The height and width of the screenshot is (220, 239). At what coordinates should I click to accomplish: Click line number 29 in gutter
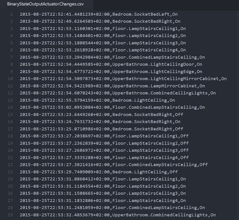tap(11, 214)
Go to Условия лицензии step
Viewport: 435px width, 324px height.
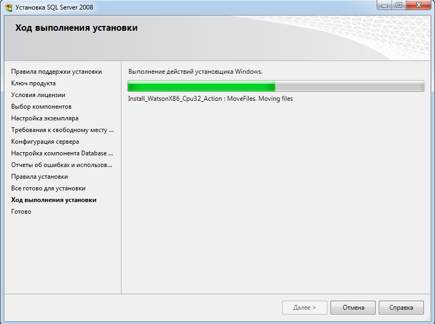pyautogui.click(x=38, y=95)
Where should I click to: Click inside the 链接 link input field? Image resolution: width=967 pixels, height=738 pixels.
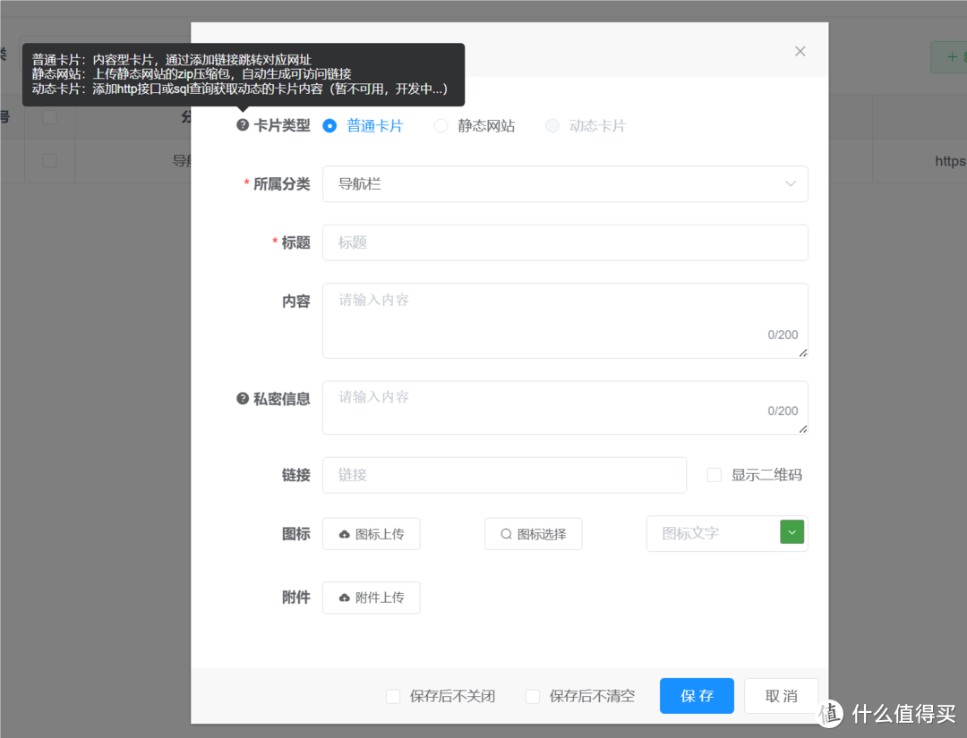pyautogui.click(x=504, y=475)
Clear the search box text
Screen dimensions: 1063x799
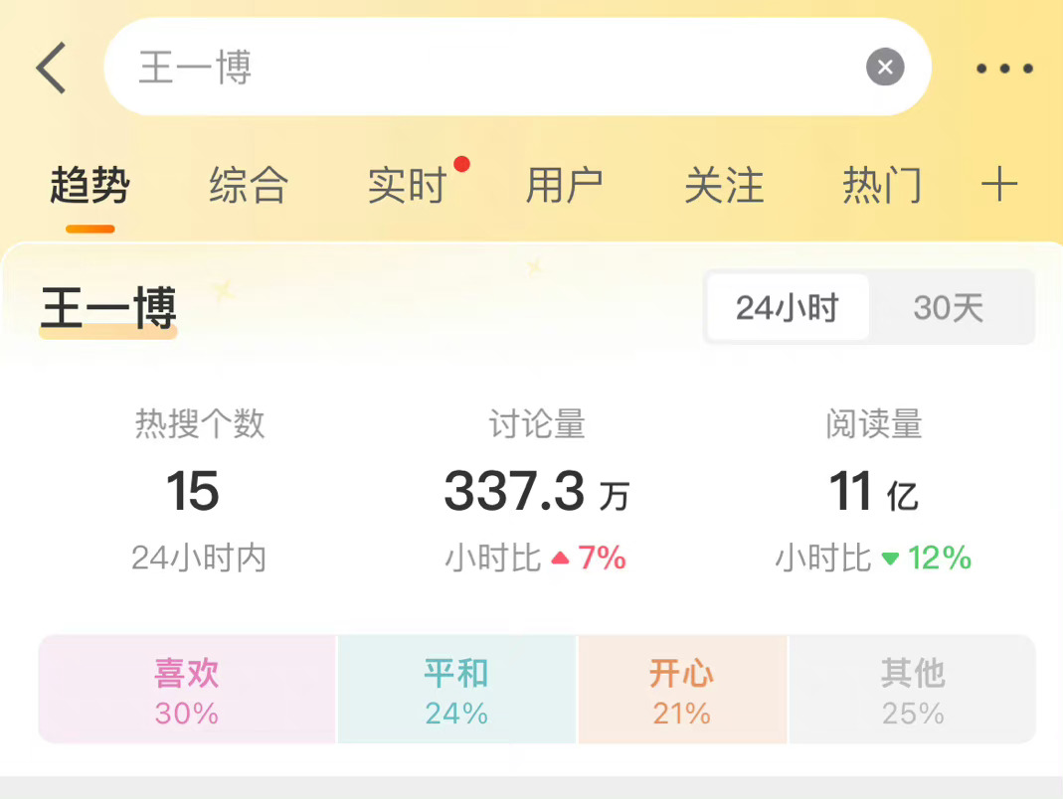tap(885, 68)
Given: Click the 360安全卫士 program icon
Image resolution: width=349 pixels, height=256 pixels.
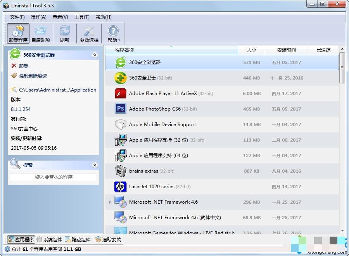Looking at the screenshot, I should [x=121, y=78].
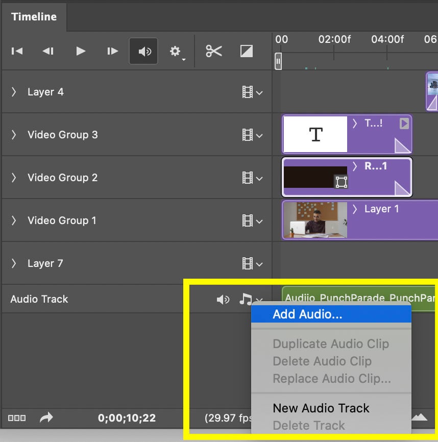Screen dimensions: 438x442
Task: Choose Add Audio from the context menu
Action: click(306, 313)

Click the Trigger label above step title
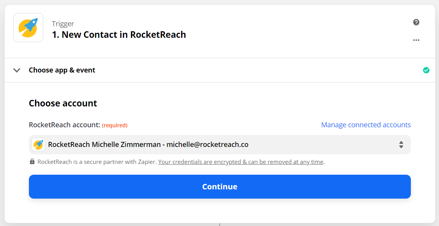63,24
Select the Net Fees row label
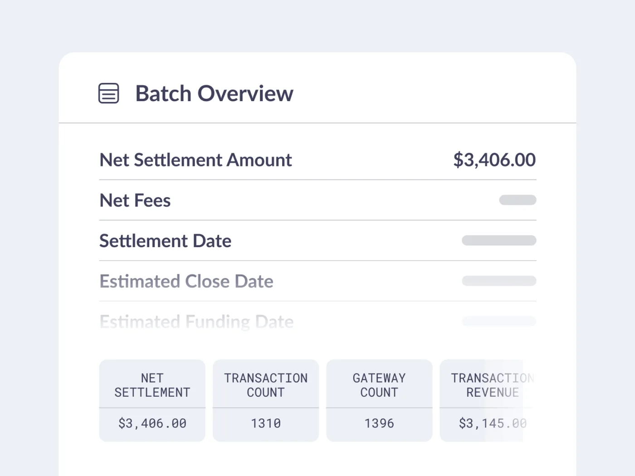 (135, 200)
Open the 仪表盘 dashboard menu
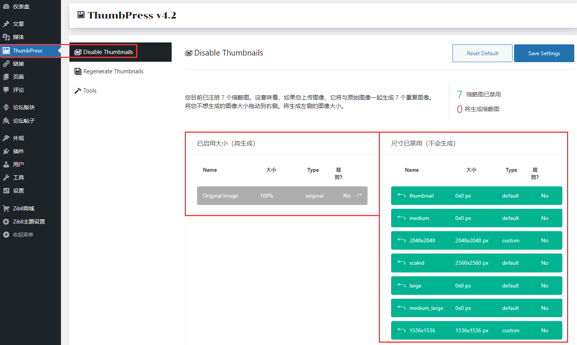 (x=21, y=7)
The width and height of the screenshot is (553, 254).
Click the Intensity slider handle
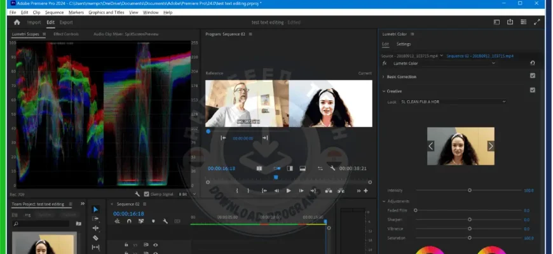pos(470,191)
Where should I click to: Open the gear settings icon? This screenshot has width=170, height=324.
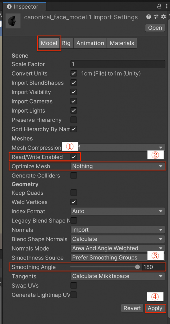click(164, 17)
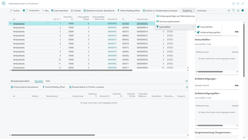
==================================================
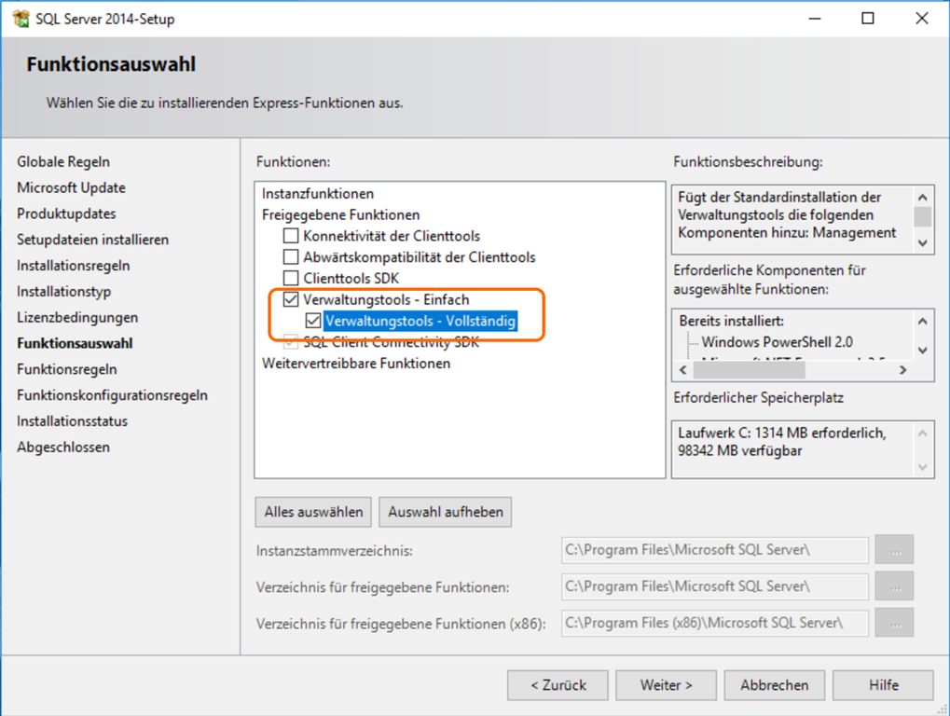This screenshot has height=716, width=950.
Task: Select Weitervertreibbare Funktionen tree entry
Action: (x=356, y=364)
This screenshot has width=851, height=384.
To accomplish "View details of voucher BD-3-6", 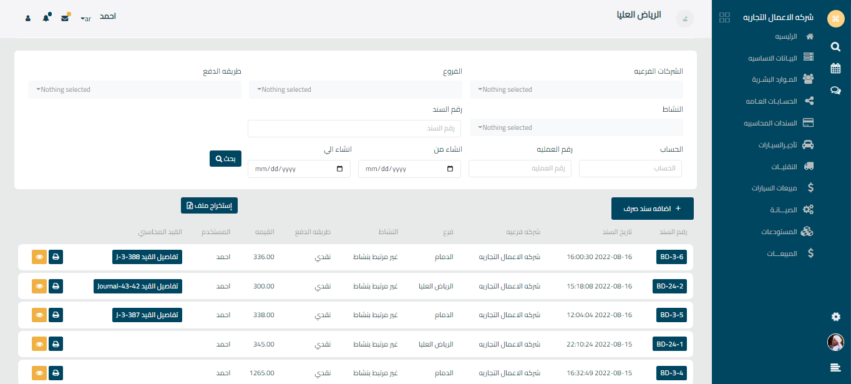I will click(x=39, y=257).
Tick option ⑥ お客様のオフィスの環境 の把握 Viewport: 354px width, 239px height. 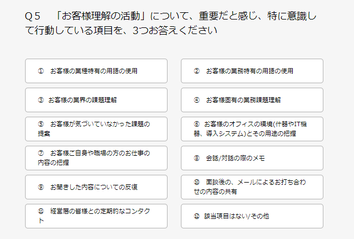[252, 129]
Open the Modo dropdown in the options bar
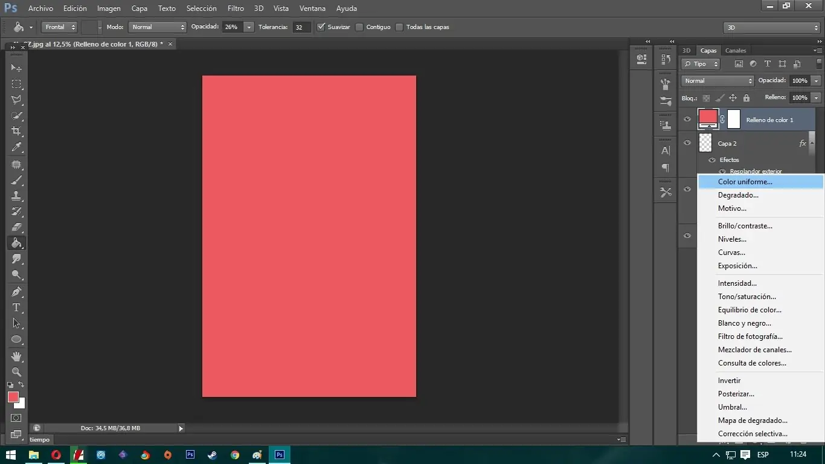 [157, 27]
==================================================
Exercise requirements
Above are some entries; copy exactly the lines from the line with "Where should I click to: Click" through the line with "Given: Click the 360安全卫士 program icon", both included, but none of the pictures.

Answer for the task
Where should I click to: Click inside the 链接 link input field? Image resolution: width=967 pixels, height=738 pixels.
pyautogui.click(x=504, y=475)
Clear the search box text
Screen dimensions: 1063x799
tap(885, 68)
Given: Click the 360安全卫士 program icon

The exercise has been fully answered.